» **Task details**:
In the passage on Landano and JPL's Mars failures, what was Landano asked to do in 2000?

Says Landano: "You typically learn a lot more from failure
than you do from your successes. Mainly because when you have a
failure you dig deeply and widely to uncover the root cause of
your shortfall."
In 2000, after the loss of the two Surveyor craft, Landano,
veteran of the Mars Viking mission and the Voyager, Galileo and
Cassini missions to the outer planets, was asked to formally
enumerate the engineering principles that have characterized JPL's
space engineering triumphs. He also identified the range of
acceptable trade-offs and the consequences when engineering
principles were skirted. In the process, he says, "I looked at the
things on our past Mars failures that got us, and they are not
high-technology things," he says.
"In a complex system like a spacecraft, about a million little
things have to happen right. The real complex stuff everyone is
watching. Areas that are new technology usually have a hundred eyes
looking at them." But he points to overlooked fundamentals,
including good communication between team members or a hidden
flaw in seemingly minor part as examples of dangerous gremlins.
"It's the things that you've done many times that you think you
know how to do," Landano says. "Somehow, that's the
thing that bites you."
"It's a risky business. And if you let your guard down, if you
say 'We know how to do this,' you kind of ease up in your mind or in
the way you do it. But when you fail, it forces you to take stock again
and say, 'Wow, even though I was successful here, look how slim the
margin was. I failed here, and I could have failed over here too.' It
provides you this heightened awareness for processes, completeness,
penetration and applying rigor to everything you do."

» **Record list**:
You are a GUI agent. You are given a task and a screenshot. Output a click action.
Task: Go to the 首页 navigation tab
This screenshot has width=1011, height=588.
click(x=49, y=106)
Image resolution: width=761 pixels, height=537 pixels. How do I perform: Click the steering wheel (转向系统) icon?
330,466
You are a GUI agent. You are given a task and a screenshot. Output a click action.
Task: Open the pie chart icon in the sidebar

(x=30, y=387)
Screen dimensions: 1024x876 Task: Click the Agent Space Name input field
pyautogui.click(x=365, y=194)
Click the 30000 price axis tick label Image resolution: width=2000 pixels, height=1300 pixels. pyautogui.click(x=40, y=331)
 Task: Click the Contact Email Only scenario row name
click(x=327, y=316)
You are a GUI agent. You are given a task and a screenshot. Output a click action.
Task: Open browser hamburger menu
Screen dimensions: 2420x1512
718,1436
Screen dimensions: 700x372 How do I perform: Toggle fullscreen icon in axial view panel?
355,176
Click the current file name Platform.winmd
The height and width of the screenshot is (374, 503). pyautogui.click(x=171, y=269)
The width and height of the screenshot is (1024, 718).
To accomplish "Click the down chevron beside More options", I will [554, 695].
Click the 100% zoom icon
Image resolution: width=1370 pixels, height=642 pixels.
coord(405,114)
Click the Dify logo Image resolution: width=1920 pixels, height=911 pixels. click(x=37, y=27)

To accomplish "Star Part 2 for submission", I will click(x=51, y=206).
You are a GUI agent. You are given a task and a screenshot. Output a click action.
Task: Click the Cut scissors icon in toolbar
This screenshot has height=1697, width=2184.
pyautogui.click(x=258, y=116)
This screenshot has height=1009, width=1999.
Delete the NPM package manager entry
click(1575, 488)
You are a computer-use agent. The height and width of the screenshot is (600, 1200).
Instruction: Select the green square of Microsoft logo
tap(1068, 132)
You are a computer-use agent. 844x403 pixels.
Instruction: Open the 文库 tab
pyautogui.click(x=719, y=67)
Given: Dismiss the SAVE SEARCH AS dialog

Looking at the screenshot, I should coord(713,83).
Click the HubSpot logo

» **Answer to the problem**:
He was asked to formally enumerate the engineering principles that have characterized JPL's space engineering triumphs.